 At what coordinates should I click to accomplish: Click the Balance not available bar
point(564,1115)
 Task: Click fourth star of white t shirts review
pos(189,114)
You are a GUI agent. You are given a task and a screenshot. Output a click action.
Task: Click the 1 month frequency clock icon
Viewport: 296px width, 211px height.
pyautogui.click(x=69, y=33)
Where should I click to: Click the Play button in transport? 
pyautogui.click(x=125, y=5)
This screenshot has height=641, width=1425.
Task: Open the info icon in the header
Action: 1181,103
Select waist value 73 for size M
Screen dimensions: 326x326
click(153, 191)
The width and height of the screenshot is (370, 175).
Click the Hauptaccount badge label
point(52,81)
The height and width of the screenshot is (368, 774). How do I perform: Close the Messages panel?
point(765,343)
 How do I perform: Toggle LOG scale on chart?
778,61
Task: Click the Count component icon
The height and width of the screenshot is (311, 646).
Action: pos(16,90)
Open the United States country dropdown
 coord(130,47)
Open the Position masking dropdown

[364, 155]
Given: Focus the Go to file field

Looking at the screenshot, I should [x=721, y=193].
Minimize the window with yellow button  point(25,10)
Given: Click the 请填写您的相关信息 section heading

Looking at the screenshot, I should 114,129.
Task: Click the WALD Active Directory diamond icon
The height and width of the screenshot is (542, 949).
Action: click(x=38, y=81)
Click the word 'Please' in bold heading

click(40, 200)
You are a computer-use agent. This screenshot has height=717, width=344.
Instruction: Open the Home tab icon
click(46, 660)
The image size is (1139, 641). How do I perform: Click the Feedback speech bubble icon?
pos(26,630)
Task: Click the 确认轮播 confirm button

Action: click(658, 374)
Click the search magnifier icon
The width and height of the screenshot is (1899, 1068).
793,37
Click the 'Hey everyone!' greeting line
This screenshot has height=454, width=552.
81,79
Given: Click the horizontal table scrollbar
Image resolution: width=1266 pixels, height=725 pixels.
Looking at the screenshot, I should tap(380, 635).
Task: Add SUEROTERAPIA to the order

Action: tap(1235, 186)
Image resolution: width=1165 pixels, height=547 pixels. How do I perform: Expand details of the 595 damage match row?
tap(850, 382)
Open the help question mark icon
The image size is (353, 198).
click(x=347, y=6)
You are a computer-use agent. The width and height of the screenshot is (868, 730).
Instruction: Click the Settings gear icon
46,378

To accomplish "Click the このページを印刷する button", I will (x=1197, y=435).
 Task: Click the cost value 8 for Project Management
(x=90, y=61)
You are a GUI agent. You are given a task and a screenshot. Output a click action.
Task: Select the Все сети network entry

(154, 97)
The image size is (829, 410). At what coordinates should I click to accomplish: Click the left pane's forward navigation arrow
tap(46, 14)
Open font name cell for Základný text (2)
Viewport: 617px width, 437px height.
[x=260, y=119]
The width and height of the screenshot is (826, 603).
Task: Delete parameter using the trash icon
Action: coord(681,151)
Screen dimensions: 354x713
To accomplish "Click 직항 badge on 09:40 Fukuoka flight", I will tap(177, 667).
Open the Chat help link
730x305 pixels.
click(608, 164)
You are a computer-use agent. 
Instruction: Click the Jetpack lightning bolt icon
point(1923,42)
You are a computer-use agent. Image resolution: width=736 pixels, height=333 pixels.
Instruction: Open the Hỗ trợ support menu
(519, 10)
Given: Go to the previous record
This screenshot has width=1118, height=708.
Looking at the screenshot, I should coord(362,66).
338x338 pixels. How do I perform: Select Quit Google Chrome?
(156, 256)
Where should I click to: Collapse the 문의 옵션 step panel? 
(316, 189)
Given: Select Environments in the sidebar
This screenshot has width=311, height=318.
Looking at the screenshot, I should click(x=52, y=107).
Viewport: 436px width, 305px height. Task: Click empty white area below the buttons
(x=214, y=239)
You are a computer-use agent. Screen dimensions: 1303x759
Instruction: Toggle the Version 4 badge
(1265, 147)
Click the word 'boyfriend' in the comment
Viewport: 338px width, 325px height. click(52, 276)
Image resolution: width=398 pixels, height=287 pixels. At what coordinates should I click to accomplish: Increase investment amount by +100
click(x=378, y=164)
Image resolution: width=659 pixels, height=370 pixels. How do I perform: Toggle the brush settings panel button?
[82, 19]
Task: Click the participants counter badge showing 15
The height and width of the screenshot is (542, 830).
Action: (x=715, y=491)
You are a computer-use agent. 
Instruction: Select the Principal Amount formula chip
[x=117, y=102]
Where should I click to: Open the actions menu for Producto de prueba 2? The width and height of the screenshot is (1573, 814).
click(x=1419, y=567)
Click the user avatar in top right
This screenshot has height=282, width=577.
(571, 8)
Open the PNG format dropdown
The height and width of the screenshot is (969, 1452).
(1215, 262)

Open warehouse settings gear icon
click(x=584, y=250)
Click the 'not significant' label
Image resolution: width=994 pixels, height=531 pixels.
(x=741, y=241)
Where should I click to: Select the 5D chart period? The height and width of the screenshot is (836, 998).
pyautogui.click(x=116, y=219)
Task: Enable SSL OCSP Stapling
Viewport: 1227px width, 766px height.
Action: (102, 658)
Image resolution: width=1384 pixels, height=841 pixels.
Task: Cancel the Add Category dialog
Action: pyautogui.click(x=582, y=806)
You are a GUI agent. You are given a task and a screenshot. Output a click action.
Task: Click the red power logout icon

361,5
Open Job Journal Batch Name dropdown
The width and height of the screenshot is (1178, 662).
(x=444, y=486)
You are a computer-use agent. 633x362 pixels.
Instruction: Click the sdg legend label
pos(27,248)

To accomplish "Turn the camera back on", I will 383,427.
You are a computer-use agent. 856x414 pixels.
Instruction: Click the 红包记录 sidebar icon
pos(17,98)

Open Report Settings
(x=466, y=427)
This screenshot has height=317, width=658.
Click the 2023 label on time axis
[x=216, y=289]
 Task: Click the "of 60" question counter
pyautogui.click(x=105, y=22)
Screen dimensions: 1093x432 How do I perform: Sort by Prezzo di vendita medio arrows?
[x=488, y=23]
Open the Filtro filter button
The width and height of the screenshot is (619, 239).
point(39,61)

--- REQUIREMENTS ---
Retype every one of the records above line for line, with no changes.

--- ANSWER BELOW ---
 At what coordinates should I click to accomplish: Click the Balance not available bar
point(564,1115)
 Task: Click fourth star of white t shirts review
pos(189,114)
You are a GUI agent. You are given a task and a screenshot. Output a click action.
Task: Click the 1 month frequency clock icon
Viewport: 296px width, 211px height.
pyautogui.click(x=69, y=33)
Where should I click to: Click the Play button in transport? 
pyautogui.click(x=125, y=5)
This screenshot has height=641, width=1425.
Task: Open the info icon in the header
Action: 1181,103
Select waist value 73 for size M
Screen dimensions: 326x326
click(153, 191)
The width and height of the screenshot is (370, 175).
Click the Hauptaccount badge label
point(52,81)
The height and width of the screenshot is (368, 774). How do I perform: Close the Messages panel?
point(765,343)
 How do I perform: Toggle LOG scale on chart?
778,61
Task: Click the Count component icon
The height and width of the screenshot is (311, 646).
Action: pos(16,90)
Open the United States country dropdown
 coord(130,47)
Open the Position masking dropdown

[364, 155]
Given: Focus the Go to file field

Looking at the screenshot, I should [x=721, y=193].
Minimize the window with yellow button  point(25,10)
Given: Click the 请填写您的相关信息 section heading

Looking at the screenshot, I should 114,129.
Task: Click the WALD Active Directory diamond icon
The height and width of the screenshot is (542, 949).
Action: click(x=38, y=81)
Click the word 'Please' in bold heading

click(40, 200)
You are a computer-use agent. This screenshot has height=717, width=344.
Instruction: Open the Home tab icon
click(46, 660)
The image size is (1139, 641). How do I perform: Click the Feedback speech bubble icon?
pos(26,630)
Task: Click the 确认轮播 confirm button

Action: click(658, 374)
Click the search magnifier icon
The width and height of the screenshot is (1899, 1068).
793,37
Click the 'Hey everyone!' greeting line
This screenshot has height=454, width=552.
81,79
Given: Click the horizontal table scrollbar
Image resolution: width=1266 pixels, height=725 pixels.
Looking at the screenshot, I should tap(380, 635).
Task: Add SUEROTERAPIA to the order

Action: tap(1235, 186)
Image resolution: width=1165 pixels, height=547 pixels. How do I perform: Expand details of the 595 damage match row?
tap(850, 382)
Open the help question mark icon
The image size is (353, 198).
click(x=347, y=6)
You are a computer-use agent. The width and height of the screenshot is (868, 730).
Instruction: Click the Settings gear icon
46,378

To accomplish "Click the このページを印刷する button", I will (x=1197, y=435).
 Task: Click the cost value 8 for Project Management
(x=90, y=61)
You are a GUI agent. You are given a task and a screenshot. Output a click action.
Task: Select the Все сети network entry

(154, 97)
The image size is (829, 410). At what coordinates should I click to accomplish: Click the left pane's forward navigation arrow
tap(46, 14)
Open font name cell for Základný text (2)
Viewport: 617px width, 437px height.
[x=260, y=119]
The width and height of the screenshot is (826, 603).
Task: Delete parameter using the trash icon
Action: coord(681,151)
Screen dimensions: 354x713
To accomplish "Click 직항 badge on 09:40 Fukuoka flight", I will tap(177, 667).
Open the Chat help link
730x305 pixels.
click(608, 164)
You are a computer-use agent. 
Instruction: Click the Jetpack lightning bolt icon
point(1923,42)
You are a computer-use agent. Image resolution: width=736 pixels, height=333 pixels.
Instruction: Open the Hỗ trợ support menu
(519, 10)
Given: Go to the previous record
This screenshot has width=1118, height=708.
Looking at the screenshot, I should coord(362,66).
338x338 pixels. How do I perform: Select Quit Google Chrome?
(156, 256)
Where should I click to: Collapse the 문의 옵션 step panel? 
(316, 189)
Given: Select Environments in the sidebar
This screenshot has width=311, height=318.
Looking at the screenshot, I should click(x=52, y=107).
Viewport: 436px width, 305px height. Task: Click empty white area below the buttons
(x=214, y=239)
You are a computer-use agent. Screen dimensions: 1303x759
Instruction: Toggle the Version 4 badge
(1265, 147)
Click the word 'boyfriend' in the comment
Viewport: 338px width, 325px height. click(52, 276)
Image resolution: width=398 pixels, height=287 pixels. At what coordinates should I click to accomplish: Increase investment amount by +100
click(x=378, y=164)
Image resolution: width=659 pixels, height=370 pixels. How do I perform: Toggle the brush settings panel button?
[82, 19]
Task: Click the participants counter badge showing 15
The height and width of the screenshot is (542, 830).
Action: (x=715, y=491)
You are a computer-use agent. 
Instruction: Select the Principal Amount formula chip
[x=117, y=102]
Where should I click to: Open the actions menu for Producto de prueba 2? The width and height of the screenshot is (1573, 814).
click(x=1419, y=567)
Click the user avatar in top right
This screenshot has height=282, width=577.
(571, 8)
Open the PNG format dropdown
The height and width of the screenshot is (969, 1452).
(1215, 262)

Open warehouse settings gear icon
click(x=584, y=250)
Click the 'not significant' label
Image resolution: width=994 pixels, height=531 pixels.
(x=741, y=241)
Where should I click to: Select the 5D chart period? The height and width of the screenshot is (836, 998).
pyautogui.click(x=116, y=219)
Task: Enable SSL OCSP Stapling
Viewport: 1227px width, 766px height.
Action: (102, 658)
Image resolution: width=1384 pixels, height=841 pixels.
Task: Cancel the Add Category dialog
Action: pyautogui.click(x=582, y=806)
You are a GUI agent. You are given a task and a screenshot. Output a click action.
Task: Click the red power logout icon

361,5
Open Job Journal Batch Name dropdown
The width and height of the screenshot is (1178, 662).
(x=444, y=486)
You are a computer-use agent. 633x362 pixels.
Instruction: Click the sdg legend label
pos(27,248)

To accomplish "Turn the camera back on", I will 383,427.
You are a computer-use agent. 856x414 pixels.
Instruction: Click the 红包记录 sidebar icon
pos(17,98)

Open Report Settings
(x=466, y=427)
This screenshot has height=317, width=658.
Click the 2023 label on time axis
[x=216, y=289]
 Task: Click the "of 60" question counter
pyautogui.click(x=105, y=22)
Screen dimensions: 1093x432 How do I perform: Sort by Prezzo di vendita medio arrows?
[x=488, y=23]
Open the Filtro filter button
The width and height of the screenshot is (619, 239).
point(39,61)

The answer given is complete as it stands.